PROVIDED DATA Block Start

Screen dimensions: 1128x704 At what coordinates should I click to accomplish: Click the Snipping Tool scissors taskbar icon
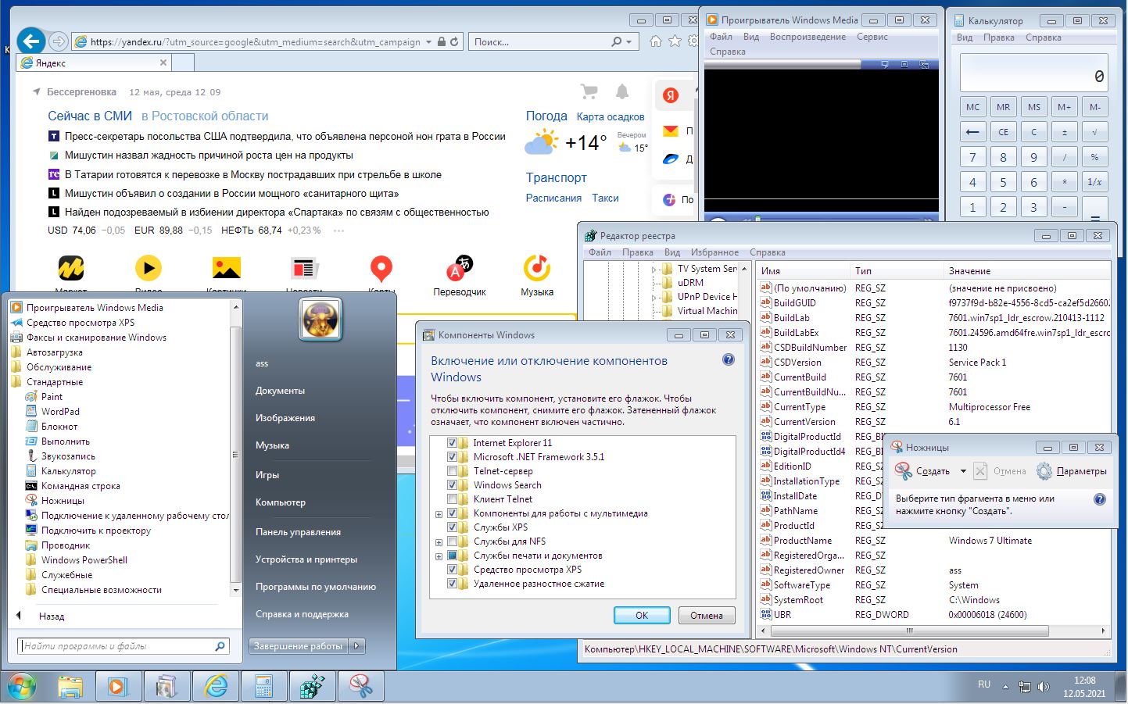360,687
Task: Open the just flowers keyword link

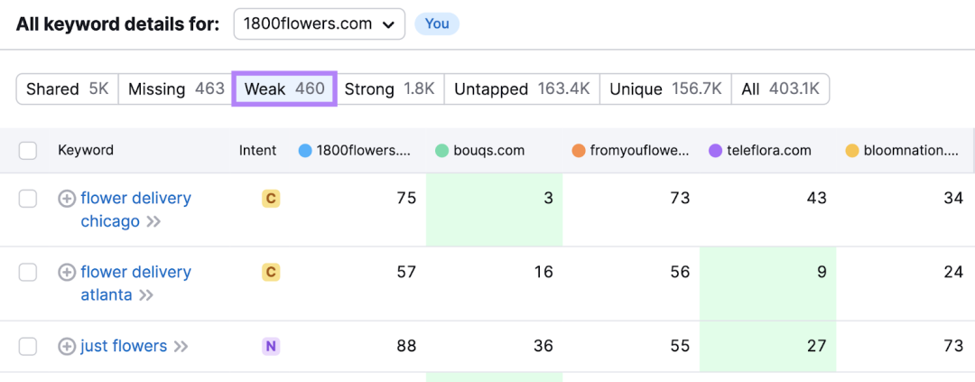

PROVIDED DATA Block End
PROVIDED DATA Block Start

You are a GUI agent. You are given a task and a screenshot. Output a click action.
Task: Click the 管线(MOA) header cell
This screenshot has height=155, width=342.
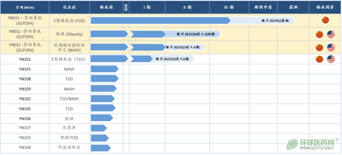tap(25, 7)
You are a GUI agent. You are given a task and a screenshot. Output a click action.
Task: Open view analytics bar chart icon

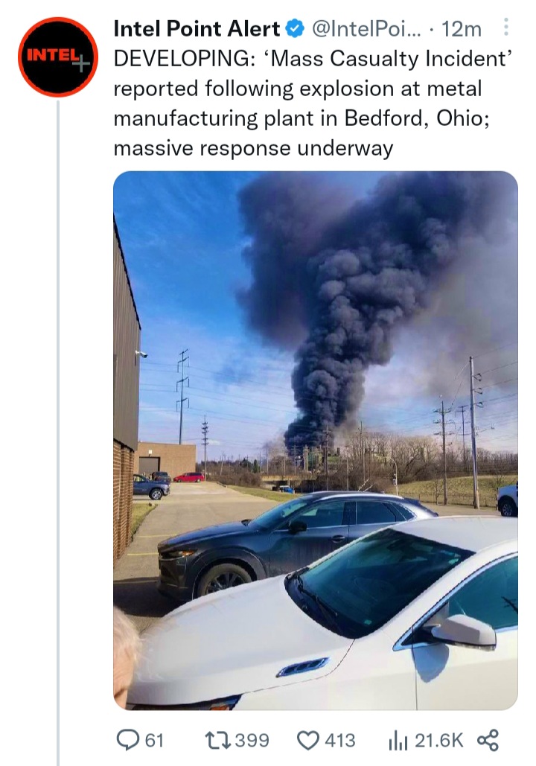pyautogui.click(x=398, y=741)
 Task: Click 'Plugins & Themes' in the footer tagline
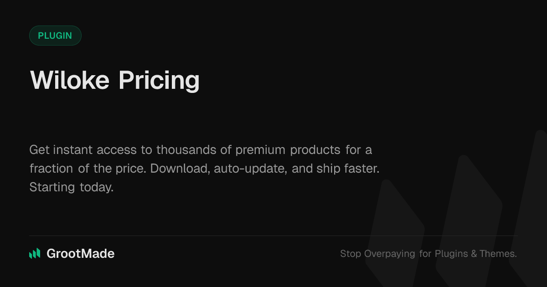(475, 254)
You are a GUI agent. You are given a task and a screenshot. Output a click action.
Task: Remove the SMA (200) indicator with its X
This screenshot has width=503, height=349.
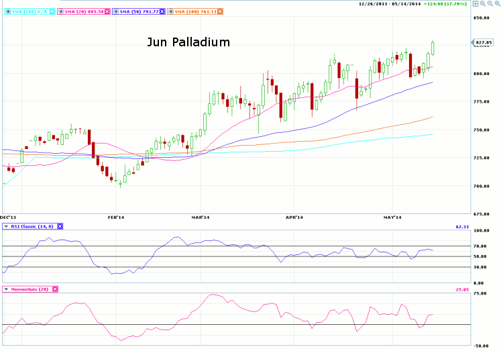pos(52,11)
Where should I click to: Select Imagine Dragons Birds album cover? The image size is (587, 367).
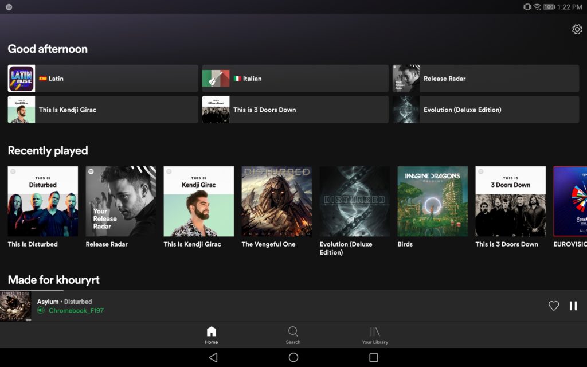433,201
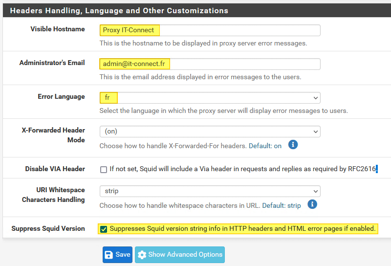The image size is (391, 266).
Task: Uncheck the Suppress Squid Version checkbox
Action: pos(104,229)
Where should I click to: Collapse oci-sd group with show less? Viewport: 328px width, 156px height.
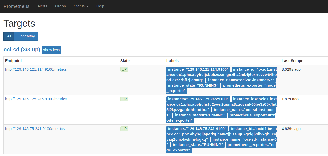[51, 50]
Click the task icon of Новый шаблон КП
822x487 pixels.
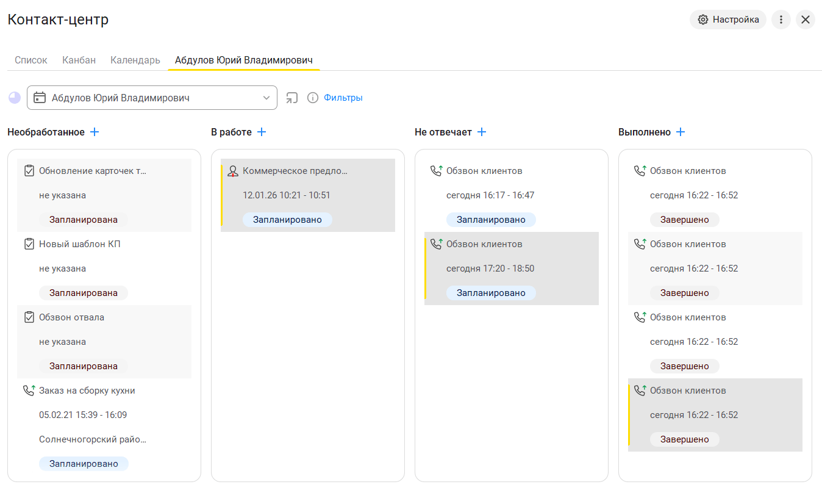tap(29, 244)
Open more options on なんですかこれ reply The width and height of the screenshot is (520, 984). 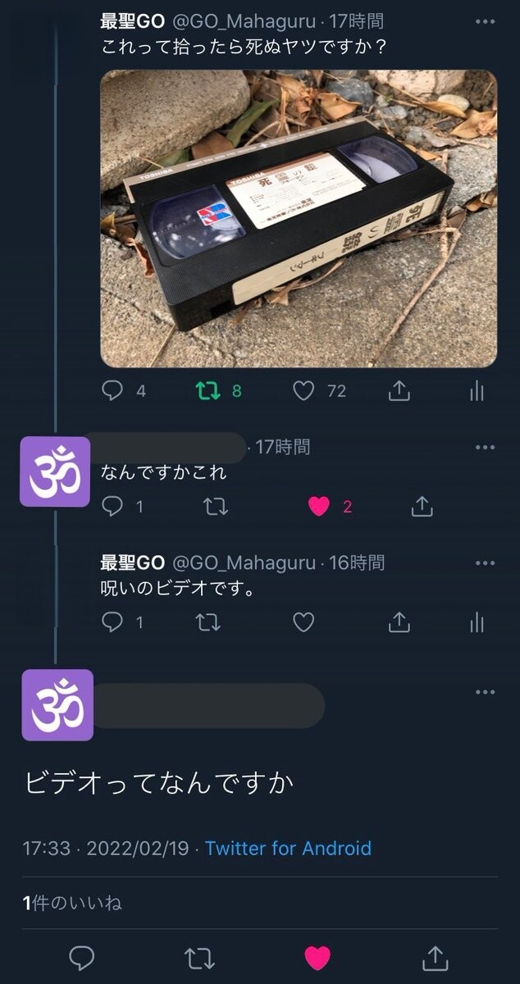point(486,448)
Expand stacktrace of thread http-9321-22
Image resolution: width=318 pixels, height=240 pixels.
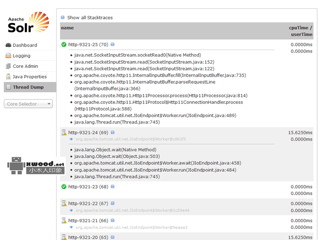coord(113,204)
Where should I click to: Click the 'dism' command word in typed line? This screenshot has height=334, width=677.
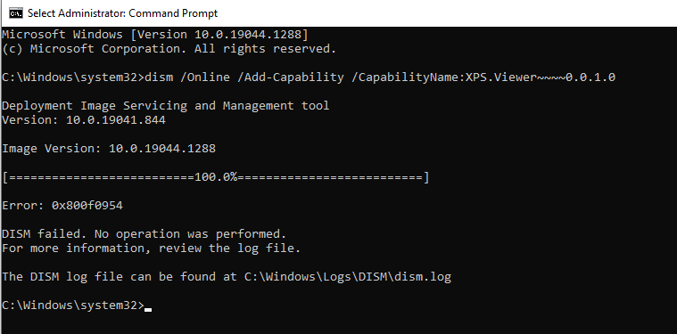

PROVIDED DATA Block End

DIRECTIONS => The line holding "Image resolution: width=318" starts the copy and the line holding "Where should I click to: Click" ends it. Repeat those two lines above and all between them exactly, leaving out pictures.

ANSWER FOR THIS EXERCISE =>
Image resolution: width=318 pixels, height=240 pixels.
coord(113,204)
Where should I click to: Click the 'dism' command word in typed line? This screenshot has height=334, width=677.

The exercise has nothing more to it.